--- Your task ---
Only the lines from the one with "Given: Open the Player panel hamburger menu" through the end of the data below belong in the answer, restated word for word, pictures excluded.
══ Input for this task
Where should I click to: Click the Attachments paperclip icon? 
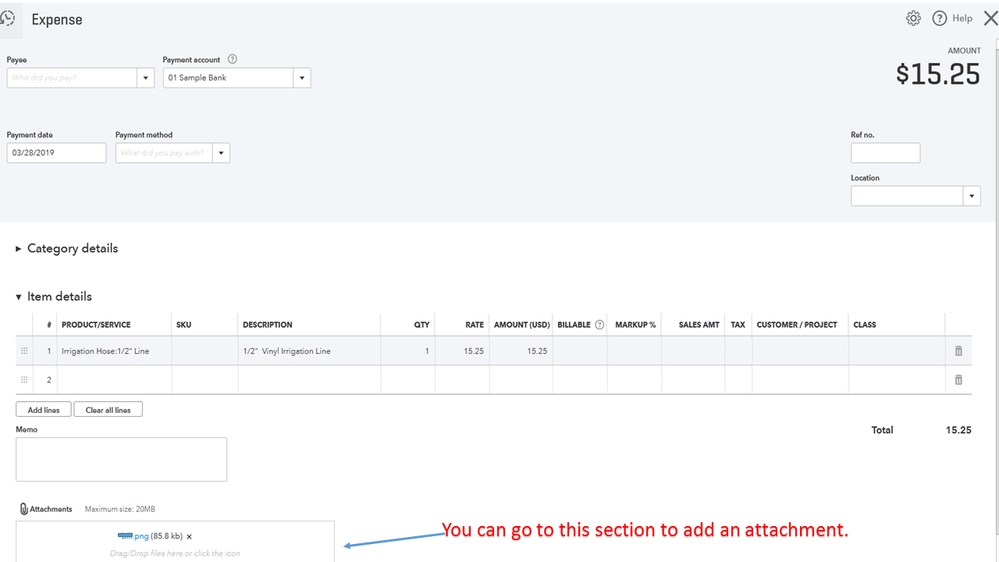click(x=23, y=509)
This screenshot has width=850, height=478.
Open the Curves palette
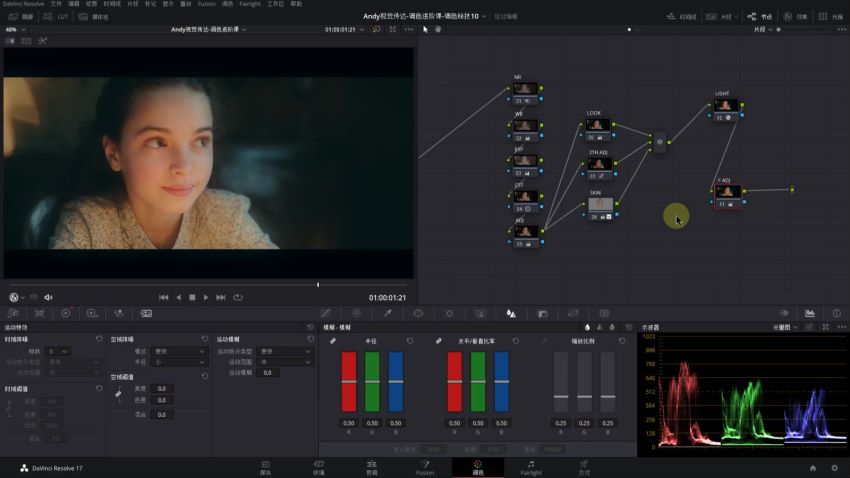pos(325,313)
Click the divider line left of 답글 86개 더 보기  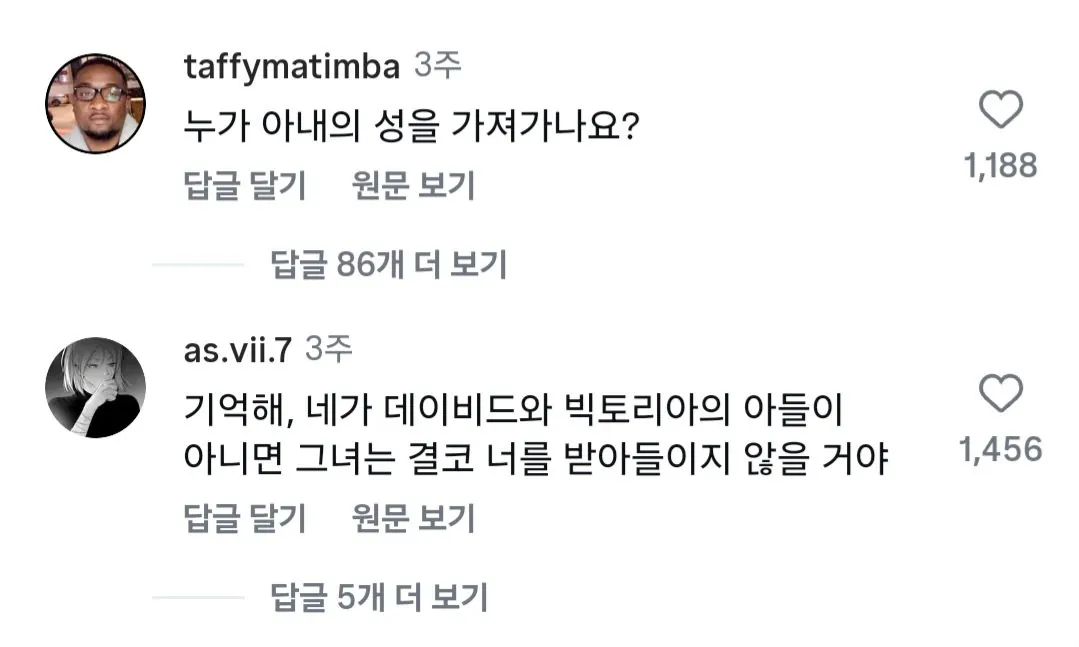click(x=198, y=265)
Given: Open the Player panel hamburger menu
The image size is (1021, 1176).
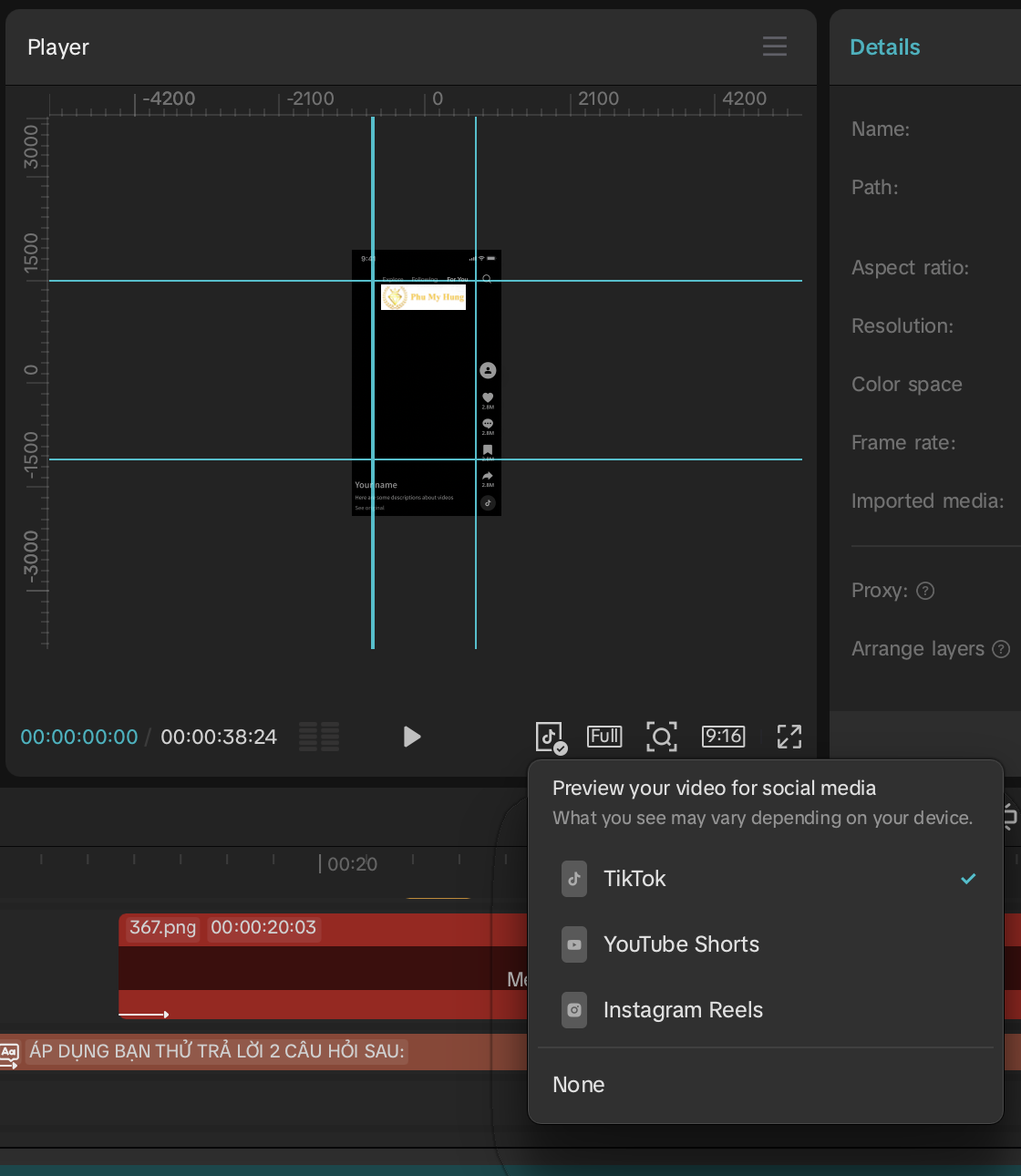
════
--- Result for this exercise ---
Given: Open the Player panel hamburger menu
The image size is (1021, 1176).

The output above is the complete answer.